### What the task requires
Omit the pictures. Print each entry below exactly.

——————

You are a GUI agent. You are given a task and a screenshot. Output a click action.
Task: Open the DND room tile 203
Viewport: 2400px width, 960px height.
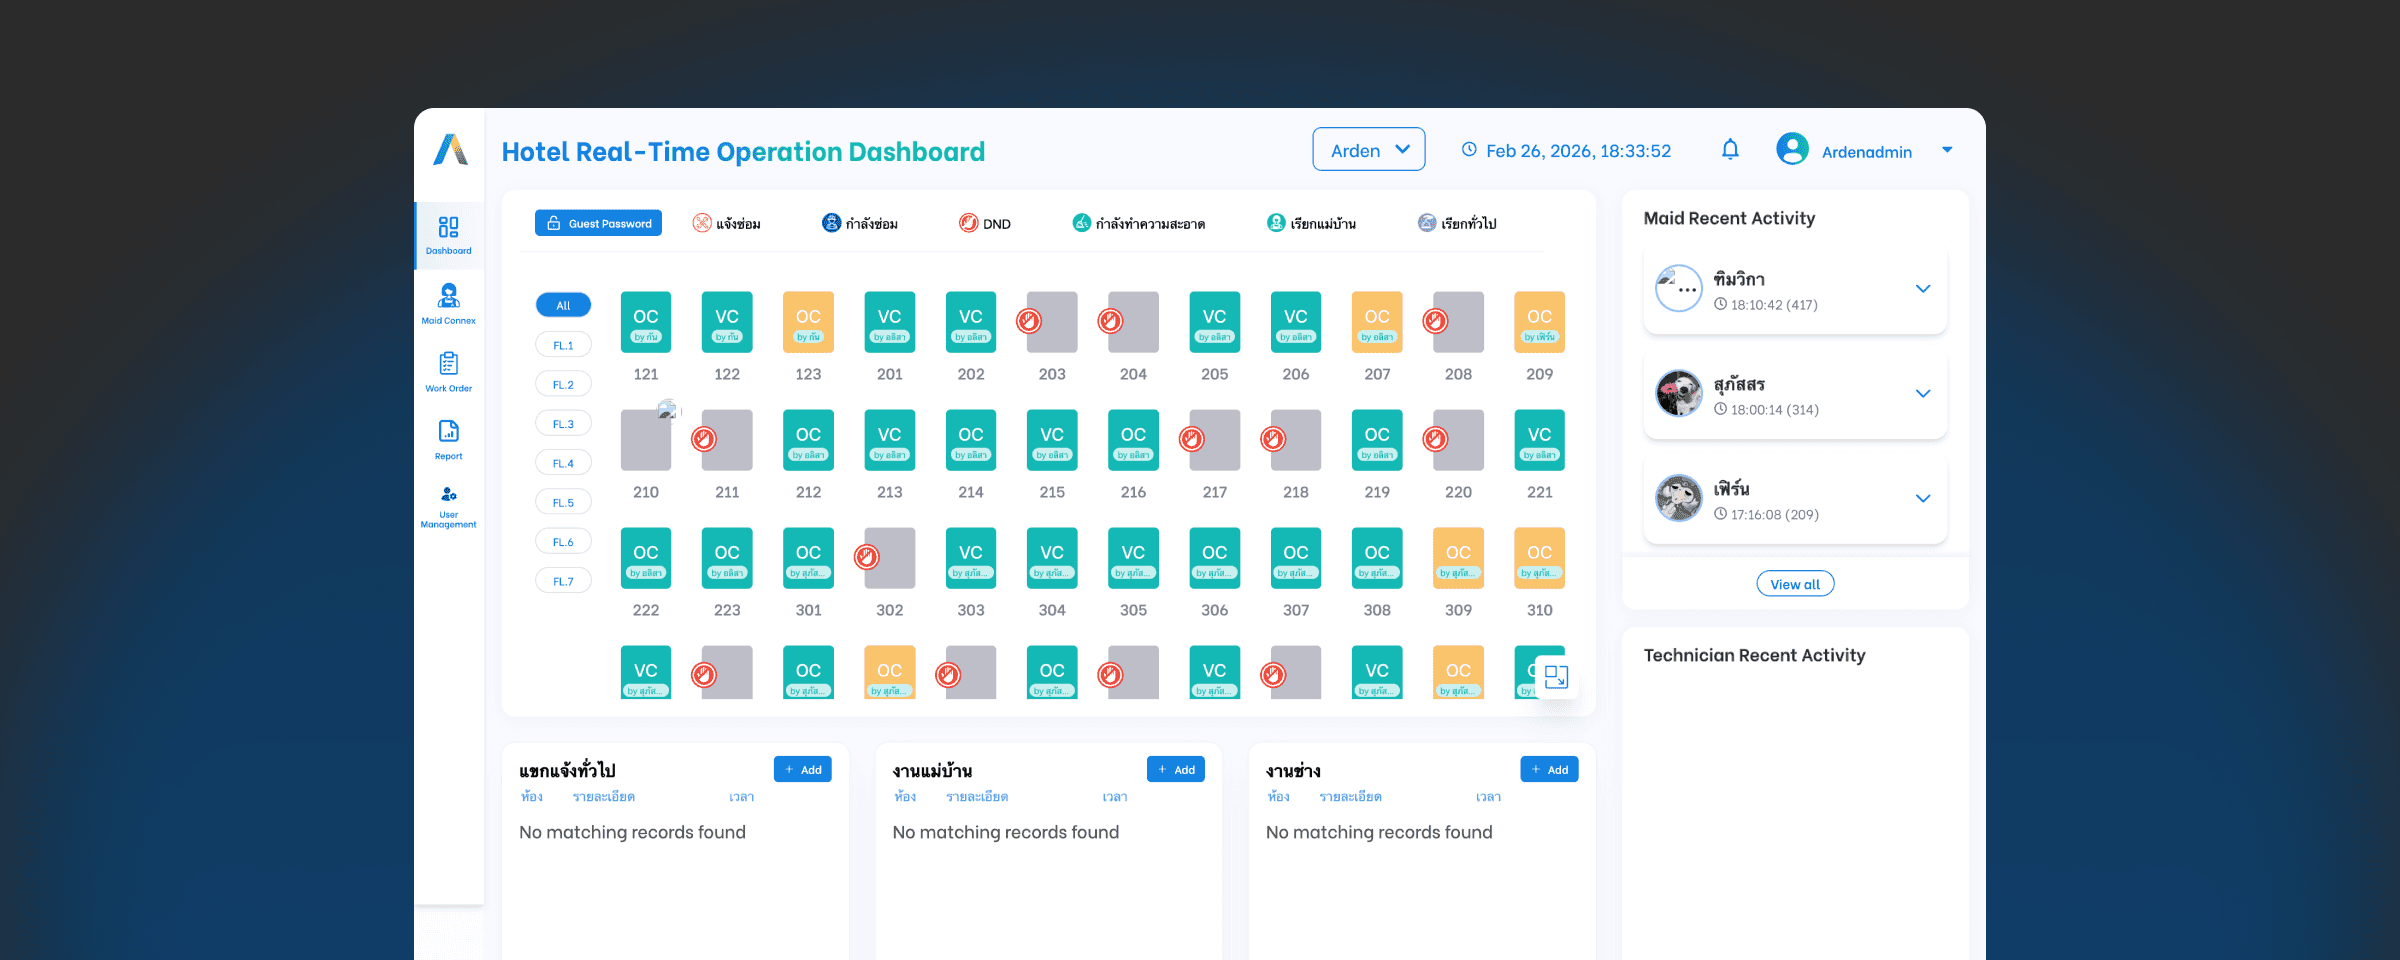pyautogui.click(x=1052, y=322)
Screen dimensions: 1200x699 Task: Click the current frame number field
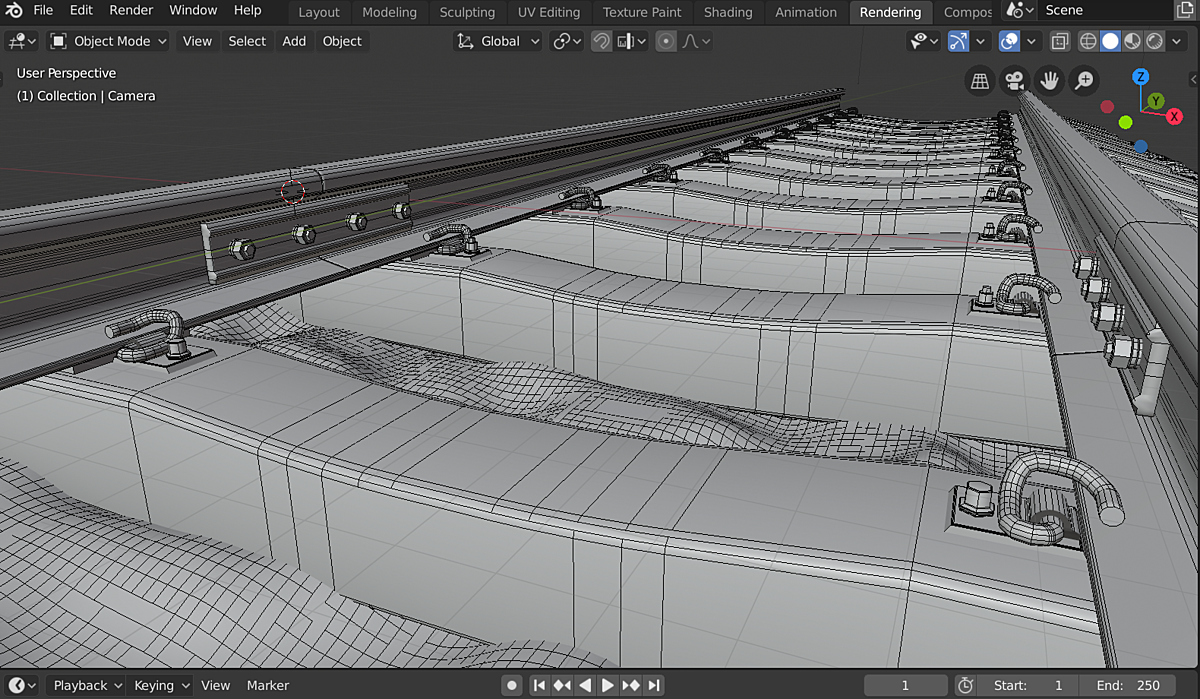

——————

### Answer area
You are a GUI agent. You are given a task and a screenshot. Output a click action.
Task: Open the DND room tile 203
Viewport: 2400px width, 960px height.
pyautogui.click(x=1052, y=322)
Screen dimensions: 1200x699 Task: Click the current frame number field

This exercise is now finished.